What the exercise asks
In the data, find the word "agent" and copy out every line that has it.

————————

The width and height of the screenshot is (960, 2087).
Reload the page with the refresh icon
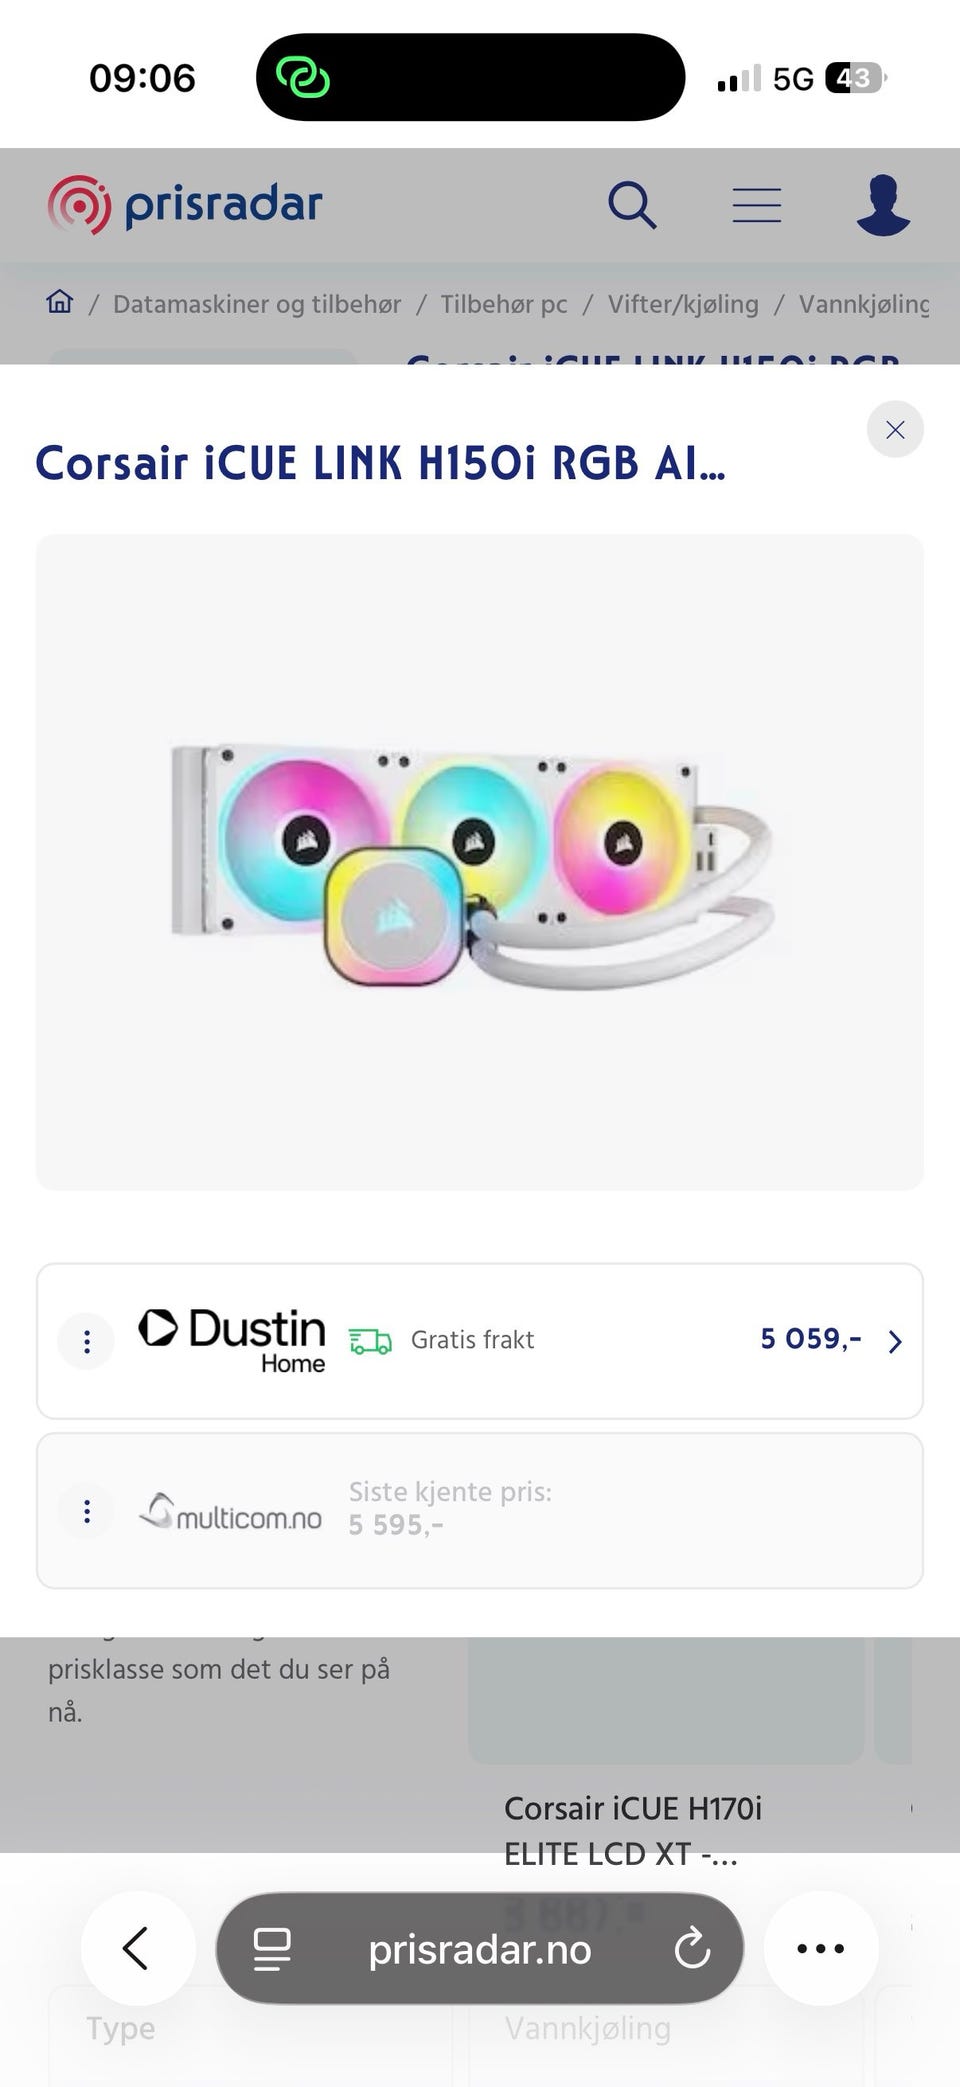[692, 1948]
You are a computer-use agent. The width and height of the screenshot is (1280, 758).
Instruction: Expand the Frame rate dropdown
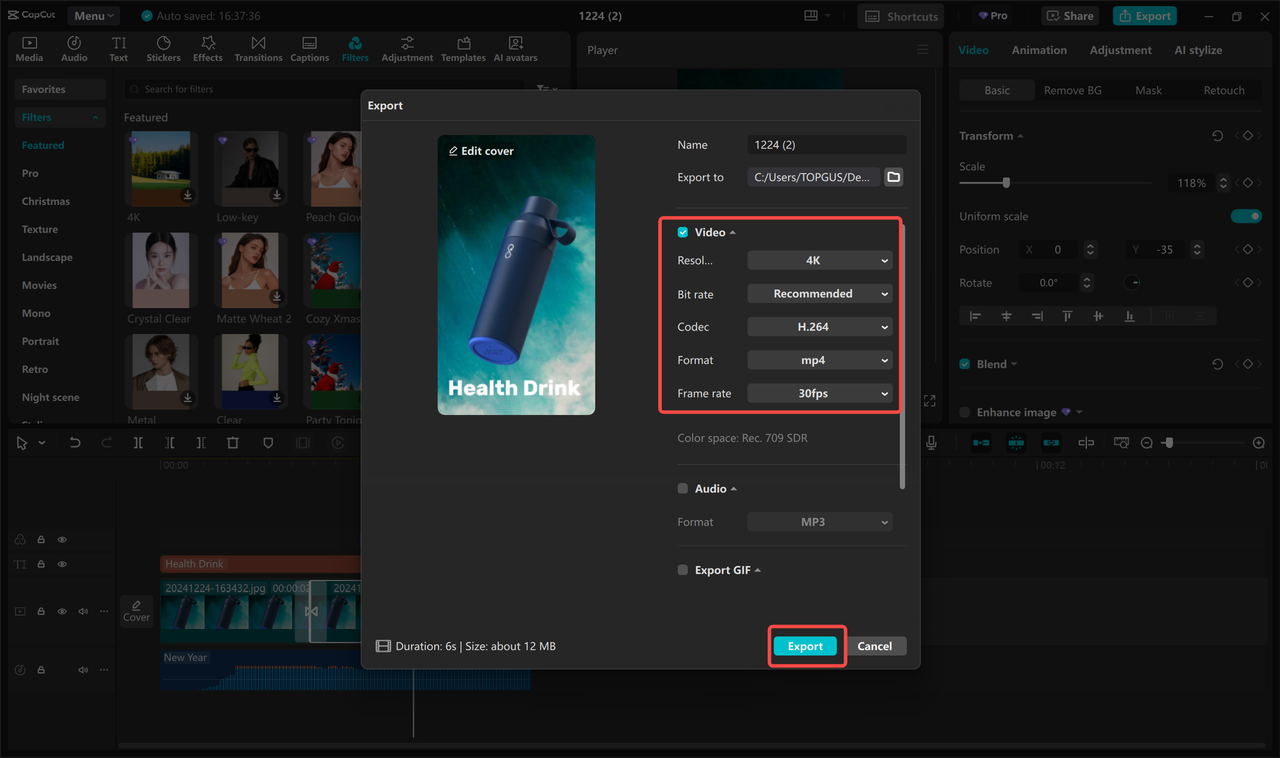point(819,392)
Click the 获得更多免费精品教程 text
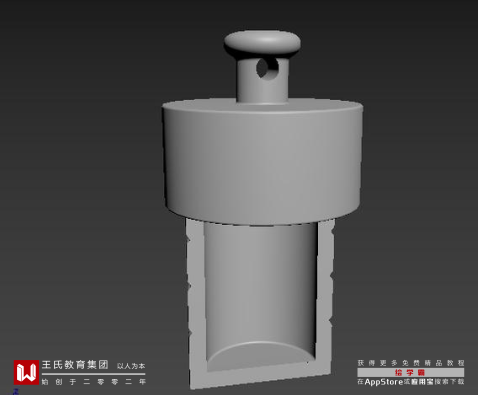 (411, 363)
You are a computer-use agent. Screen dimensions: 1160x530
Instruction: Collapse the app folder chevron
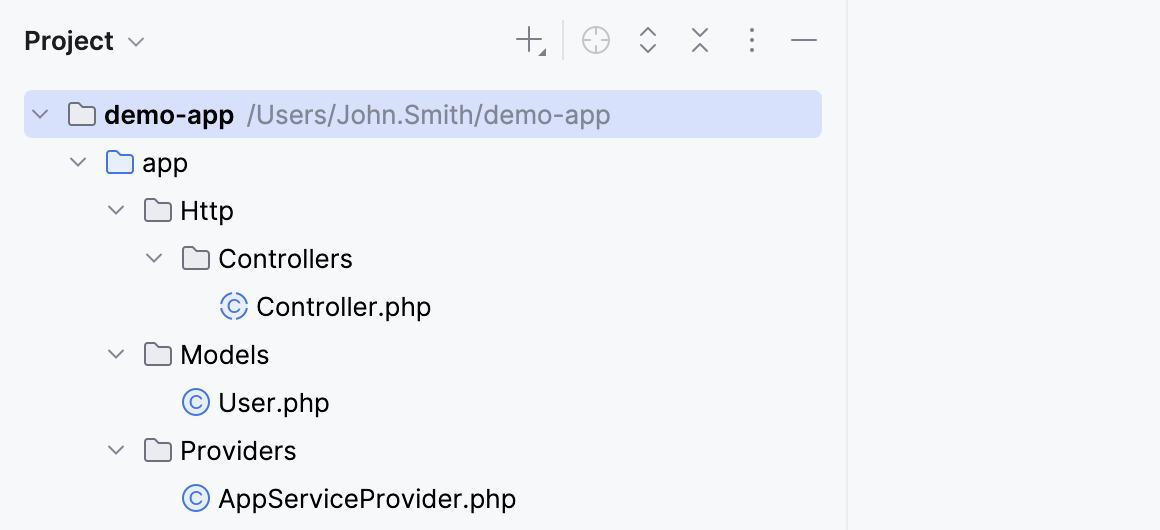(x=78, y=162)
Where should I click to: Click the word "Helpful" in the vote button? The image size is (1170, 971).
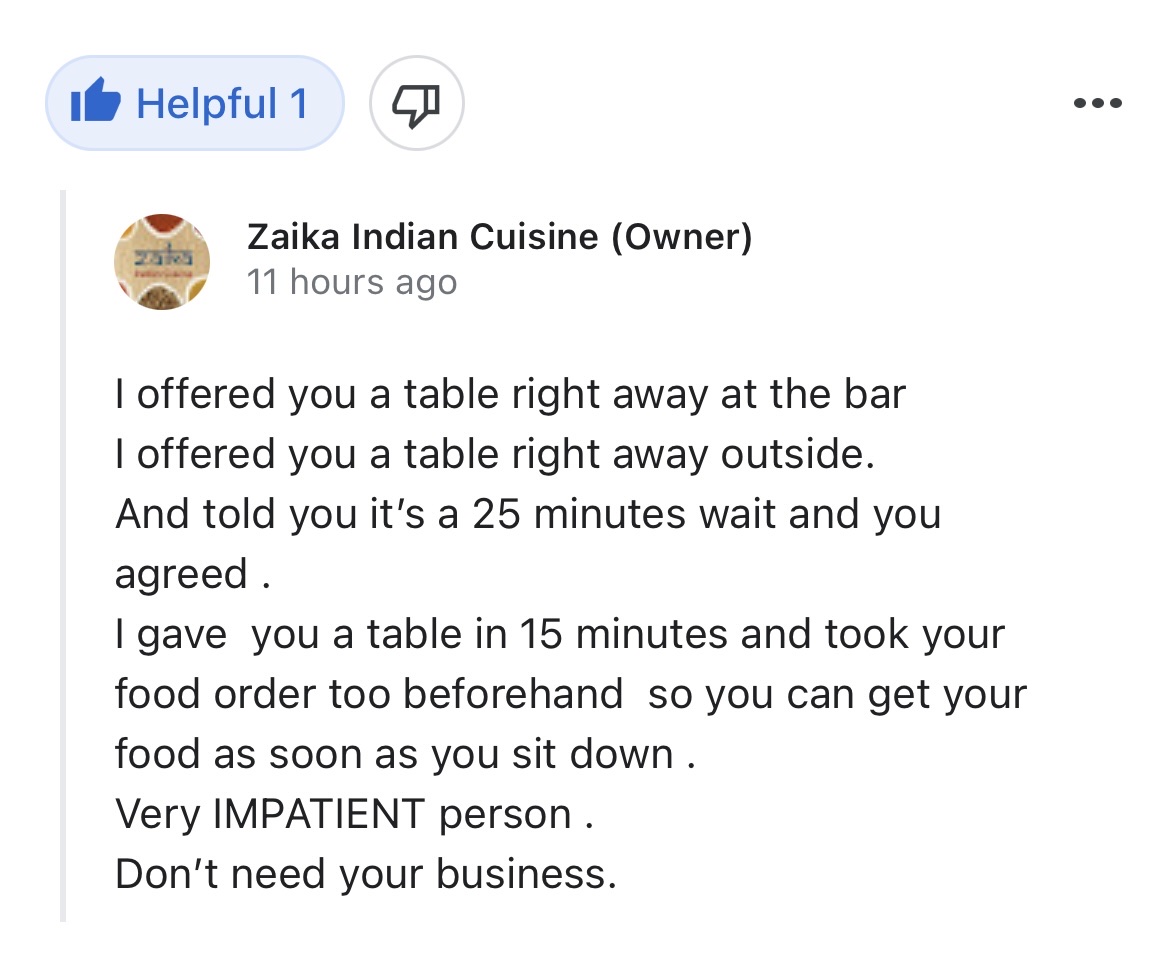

————————

Result
You are a computer-use agent. The width and height of the screenshot is (1280, 758).
You are a computer-use agent. Screen dimensions: 1160x530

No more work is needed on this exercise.